阿帕契站了會,忍不住詩興大發,它咳了一聲,高聲念道:“北國風光,千里冰封,萬里雪飄……惟餘茫茫……大河上下,頓時滔滔,山舞銀蛇,原馳蠟象……,欲與天公試比高……惜秦皇漢武……”
“忘了,算了,換個,牆角數枝梅,凌寒獨自開,遙知……嗯,雪,惟有暗香來。唉,太難背了,還是背個熟悉的吧,蜀道之難,難以上青天……呃,這個更難,北……有魚,其名為鯤,鯤之大,不知其幾千裡也,化則為鳥,其名為鵬,鵬之背,不知其幾千裡也?摶扶搖而上者九萬里……”
……
“怎麼都忘光了?”
……
“還記得什麼啊?好像大部分都記不清楚了,來到這裡大半年了……,忘記了好多……”
“還能回去嗎?能回去嗎?”
“呼——”
長長的嘆息後,阿帕契沉默著。
雖然說地球那個世界好像沒有人等待自己。同事,呵呵。朋友,也只不過是朋友罷了,他們終會都有自己的生活,忘記自己。
但為什麼,心裡這麼不甘,總有著說不明的牽掛。
“我還記得什麼呢?誰還記得我呢?”
阿帕契低喃道,突然高聲叫道,“離離原上草,一歲一枯榮,野火燒不盡,春風吹又生。一歲一枯榮,春風吹又生。一歲一枯榮,春風吹又生。”

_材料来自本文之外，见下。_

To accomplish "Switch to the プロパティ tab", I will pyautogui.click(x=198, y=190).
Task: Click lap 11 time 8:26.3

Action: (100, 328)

它反覆將那二句念來念去,心裡卻茫然地不明白為什麼自己要這麼念,只是覺得心頭一片茫白。
呆了半晌,一邊鼻子有點堵了。
阿帕契裹緊自己,邁出洞口。
雪下了一夜,軟軟的,並不是很厚,沒有到陷進膝腿的程度。
四周都是安寂的。
阿帕契走了好一會,回頭,茫茫大地上只有一雙腳印,落在身後。
“這雪再下上半天,連腳印都沒有了。”它呆呆地想。
內心突然大慟。
一股熱淚湧到眼眶。
那個世界裡,那個地球上,自己就像這冬雪上的腳印吧,周圍的人,後面的人,都不知道這腳印曾經存在過,只有自己回望時,才看到那孤單的足跡。
誰也不會記得。
“撲嗵。”
它倒下去,大十字張開。
雪不停地落下來,沾在睫毛上、眼角、鼻尖。
從天空降落下來的黑色小點像沙子一樣,把它的眼睛打得閉上,打得流出淚來。
“我眼睛裡進了沙子呢。”
阿帕契喃喃說道,兩行熱淚便滾滾而下。
它靜靜地躺著。
風偶爾把雪吹動一層疊一層,像沙丘一樣推動著移向遠方。
有一堆雪,卻與雪丘的方向相反,似有點遲疑地向阿帕契的方向移動過去。
23
23、雪?跡(下) 。。。
“阿帕契?阿帕契?”
直到肩膀被晃了晃,阿帕契從恍惚回過神來,才想起這是在稱呼現世自己的。
一睜眼,嚇一大跳,哇,好大一個昆蟲頭!呆愣了一會,喔,這是樂斯的螞蟻頭。
“你怎麼出來了?”阿帕契繼續躺在地上,懶懶出聲。
螞蟻搖著觸角,“我睡不著。我們一族不需要冬眠。”
……
“你怎麼啦?”
樂斯等了半天,沒有聽見阿帕契開口說話,不禁有些好奇。自從它到了韋爾奇家後,這個小雌獸總是看見它就動不動抬槓。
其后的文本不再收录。